The other major nationalities in Moldova -- the Gagauz, the Jews and the Bulgarians, being the 4th, 5th and 6th largest group, respectively -- are all actively reanimating their national cultures, and if anything, look to Ankara, Tel Aviv and Sofia rather than to Moscow. The Gagauz are Turkish-speaking Orthodox Christians who in 1990 proclaimed their own autonomous state in southern Moldova, a counterpart to the Dniester state. A community of interests exists among the leaderships of the two would-be states.

Besides the two warring parties, three states -- Russia, Ukraine and Romania -- are directly or indirectly involved in the conflict. Ethnic Russians make up some 25% of the population of PMR, and the Russian Federation has been engaged both through the presence of its 14th Army in the area and as a party to the political negotiations concerning the conflict. Ukraine is not only an adjacent state, but also feels a special responsibility for the 170.000 Ukrainians living in the Dniester republic (28% of the total population). And finally, Moldovans are ethnic Romanians (according to some; according to others: their very close relatives), and active groups in both Romania and Moldova are lobbying for the unification of the entire present-day Moldovan state, including the Dniester area, with Romania. This makes the Dniester conflict the only post-Soviet ethno-territorial controversy which is not only a matter of territorial (re)distribution among the former Soviet nationalities, but also a question of an irredenta of another European state.

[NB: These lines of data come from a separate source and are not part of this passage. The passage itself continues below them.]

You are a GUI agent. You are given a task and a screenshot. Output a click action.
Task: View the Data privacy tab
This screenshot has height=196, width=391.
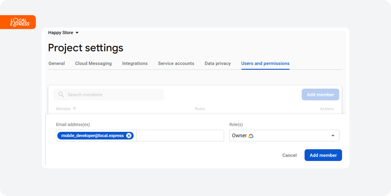coord(218,63)
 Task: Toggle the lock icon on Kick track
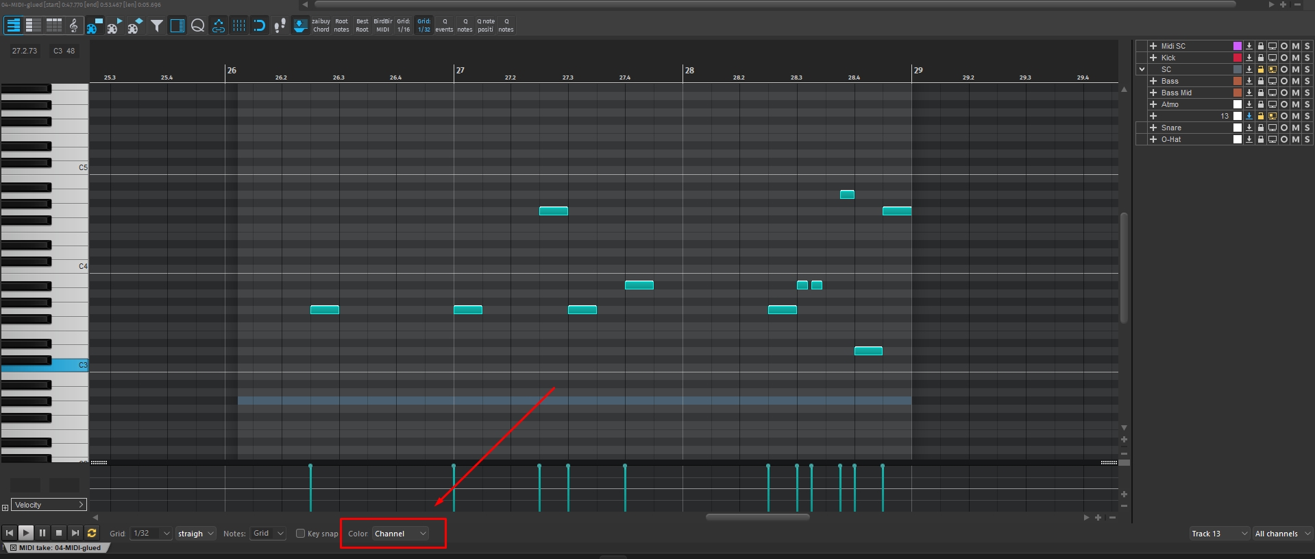pyautogui.click(x=1260, y=58)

Although all conflicts in the former Soviet Union might be said to have an ethnic component, this is probably less true of the Dniester conflict that of most others. What, then, are the driving forces behind it?

HISTORICAL BACKGROUND

In earliest recorded history, from the 10th to 12th centuries, the Eastern parts of the Carpato-Dniesterian lands belonged the Kievian state. When this state disintegrated in the 13th century, an independent Galician-Volhynian principality was established into which the Moldovan area was incorporated. At the same time the first signs of a political unification among the Romanized Wallachian tribes in the Carpato-Danubian lands were in sight. The Wallachians received the Christian faith from the South Slavs, and along with the religious influence went other cultural impulses such as the Slavonic script and the Old Slavonic language. This language was for a long time the official language of the Wallachian and Moldovan principalities when they were established in the 14th century.

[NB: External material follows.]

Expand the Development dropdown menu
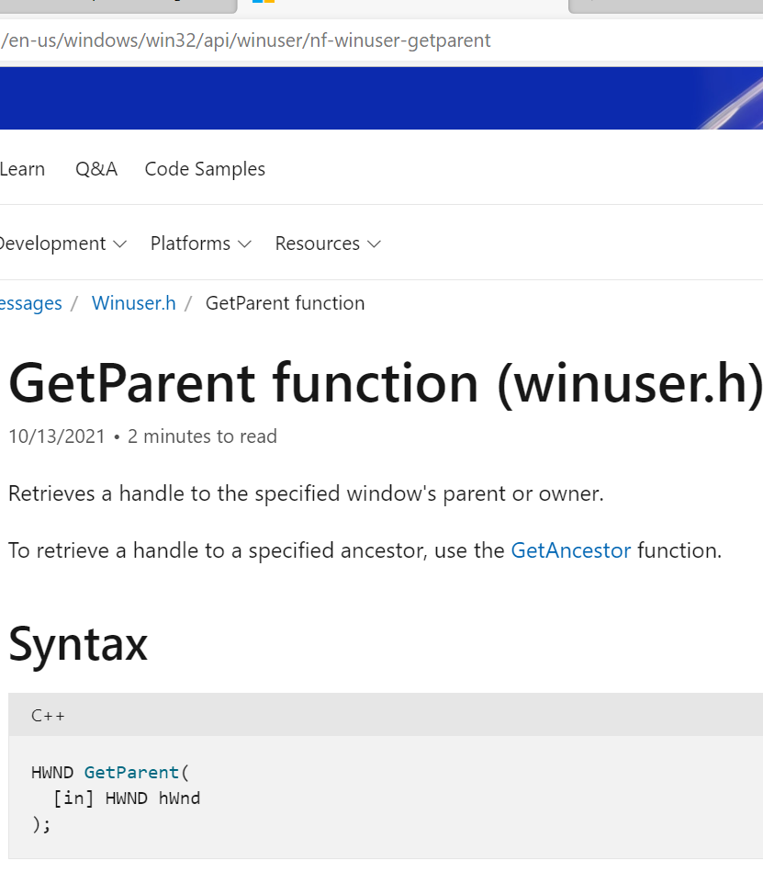This screenshot has height=872, width=763. click(61, 243)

The existence of a Moldovan principality in the Eastern Carpatian lands is recorded in the chronicles from the middle of the 14th century. The consolidation of this state took place under voidevoda Roman (1392-94) who expanded its territory by incorporating into it the Lower Danubian lands which had been controlled by the Golden Horde.

In 1420 the Ottomans for the first time invaded Moldovan lands. Stephen the Great (1457-1504) put up a brilliant defence, and for a while managed to control an enlarged Moldovan principality. He later became one of the main heros of Romanian and Moldovan national consciousness. However, in order to stave off the Ottoman threat the Moldovan princes had to seek succour from various neighbours, and as a result lost much of their independence. Their state passed from one patronage to another, Hungarian suzerainty was replaced by Polish overlordship, but to no avail. In the 16th centur , Moldova passed into vassalage dependence on the Porte.

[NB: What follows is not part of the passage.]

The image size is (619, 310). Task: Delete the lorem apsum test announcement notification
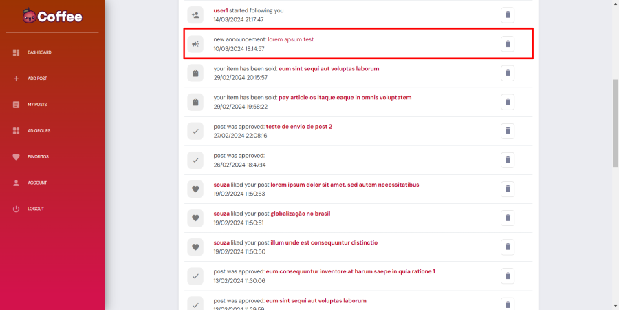[x=508, y=43]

In 1538 Sultan Suleiman the Magnificent captured vast tracts of land between the Prut and Dniester rivers. The town of Tighin on the Western bank of Dniester was renamed Bender(y), and was turned into a Turkish stronghold together with its surrounding territories. At that time the area beyond the Dniester was more or less depopulated. The first significant migration of Moldovans across the river took place in the second half of the 17th century. At about the same time the Dniester left bank was also being populated by Ukrainians coming from the East. By the first part of the 18th century a number of smaller settlements already existed in the area -- Rashkov, Rybnitsa, Dubossary and Tiraspol. The area was controlled by the Crimean Tatars who had accepted Ottoman suzerainty in 1475.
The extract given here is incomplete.